At the inner upper end, a fitting protrusion protrudes along the inner peripheral surface in a shape corresponding to the recessed shape of the fitting groove; and
At the inner bottom, a recessed inlet groove is formed along the inner peripheral surface in a shape corresponding to the protruding shape of the inlet protrusion,
The catheter is inserted into the lower surface of the rotating part, so that the inserting protrusion is seated inside the inserting groove, and the upper surface of the rotating unit is inserted into the bottom of the frame, and the fitting protrusion is seated inside the fitting groove, so that the rotating part is placed inside the fitting groove. A rotatable endoscopic retrograde cholangiopancreatography incision, characterized in that it can be rotated along.
According to paragraph 4,
The incision line is,
A fixture fitted and fixed inside the distal end of the catheter;
A moving tool spaced apart from the fixture and fitted inside the catheter;
A cutting wire is formed in a space spaced apart from the fixture and the moving section, and both ends are coupled to the fixture and the moving section, respectively, and the center penetrates each of the cutting line access holes and is exposed to the outside in close contact with the outer peripheral surface of the catheter. ; and
It consists of a steel wire, one end of which is coupled and fixed to the moving tool, and the other end connected to the handle,
When the handle moves to the upper side of the frame, the steel wire and the moving tool are moved along the moving direction of the handle, and the end of the catheter is bent toward the moving direction of the handle to separate the cutting wire from the catheter.
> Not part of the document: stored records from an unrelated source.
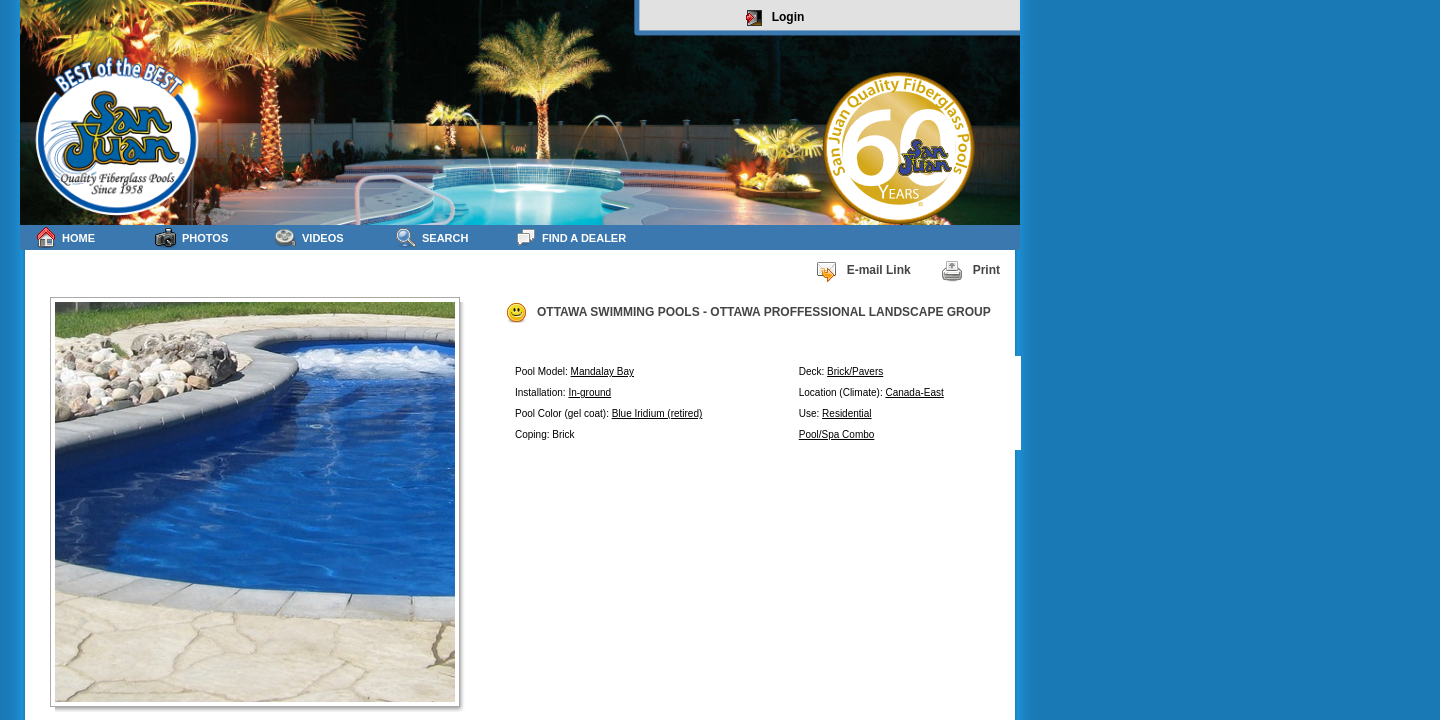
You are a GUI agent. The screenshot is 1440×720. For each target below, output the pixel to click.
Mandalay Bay (602, 371)
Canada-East (914, 392)
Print (970, 271)
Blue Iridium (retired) (657, 413)
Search (431, 237)
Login (775, 18)
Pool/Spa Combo (837, 434)
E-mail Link (863, 271)
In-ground (589, 392)
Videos (309, 237)
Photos (191, 237)
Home (65, 237)
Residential (846, 413)
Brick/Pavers (855, 371)
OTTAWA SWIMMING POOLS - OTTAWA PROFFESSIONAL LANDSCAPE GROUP (748, 313)
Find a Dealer (570, 237)
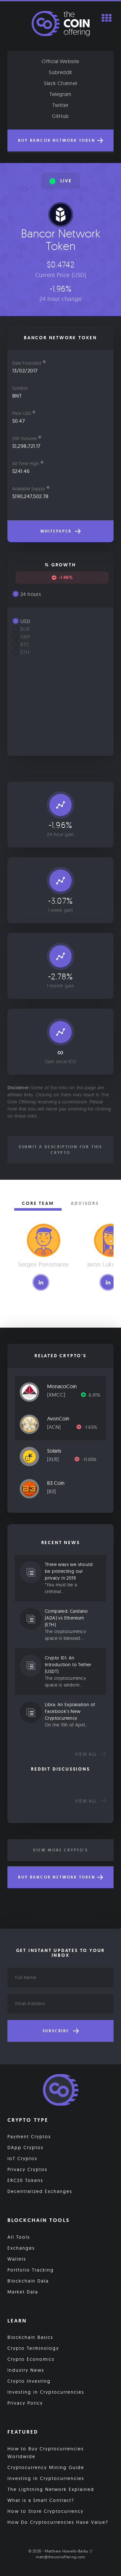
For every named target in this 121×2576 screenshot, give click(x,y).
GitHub (60, 116)
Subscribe (61, 2030)
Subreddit (60, 72)
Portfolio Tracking (30, 2270)
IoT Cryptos (22, 2158)
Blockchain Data (28, 2281)
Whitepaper (60, 531)
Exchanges (21, 2248)
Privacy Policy (25, 2403)
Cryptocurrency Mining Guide (45, 2467)
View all (90, 1754)
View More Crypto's (60, 1850)
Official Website (60, 61)
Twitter (60, 105)
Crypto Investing (29, 2381)
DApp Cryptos (25, 2147)
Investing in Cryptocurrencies (45, 2392)
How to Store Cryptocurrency (45, 2511)
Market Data (22, 2292)
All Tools (18, 2237)
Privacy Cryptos (27, 2169)
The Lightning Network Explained (50, 2489)
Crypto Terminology (33, 2348)
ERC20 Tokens (25, 2180)
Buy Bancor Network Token (60, 140)
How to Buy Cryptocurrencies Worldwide (45, 2452)
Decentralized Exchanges (39, 2191)
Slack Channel (60, 83)
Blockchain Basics (30, 2337)
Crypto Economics (31, 2359)
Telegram (60, 94)
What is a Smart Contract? (40, 2500)
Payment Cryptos (29, 2136)
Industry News (25, 2370)
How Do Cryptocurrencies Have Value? (57, 2522)
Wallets (16, 2259)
Possible endoscopic retrograde cholangiopancreatography incision diagram.
delete delete delete delete an operating unit consisting of a frame and a handle that penetrates the frame and can be moved along a direction in which the frame extends;
A catheter connected to the bottom of the control unit and introduced into the body;
An incision line that has one end fixed to the handle and the other end fixed to the distal end of the catheter and built into the catheter;
A rotating part coupled to the end of the frame, the inner lower end of which is connected to the catheter and rotated along the outer peripheral surface of the end of the frame to rotate the catheter; and
It consists of a guide wire that is inserted into the catheter, moves along the direction of extension of the catheter, and is drawn out to the end of the catheter and protrudes outward,
The catheter is
a pair of wire draw-out holes at the end communicating with the internal space of the catheter and formed on one side and the other so that the end of the guide wire protrudes outward; and
A connection port is provided on the upper side connected to the operation unit and through which the guide wire can be inserted into the catheter through an injection wire protruding to one side; is formed,
Formed at the center of the injection wire, the guide wire is inserted into a hole penetrating the injection wire and inserted into the catheter,
Inside the distal end of the catheter, a slope is formed in the spaced apart inner space of the pair of wire draw-out holes toward the wire draw-out hole, so that the guide wire selectively moves to the wire draw-out hole along the slope. Rotatable endoscopic retrograde cholangiopancreatography incision.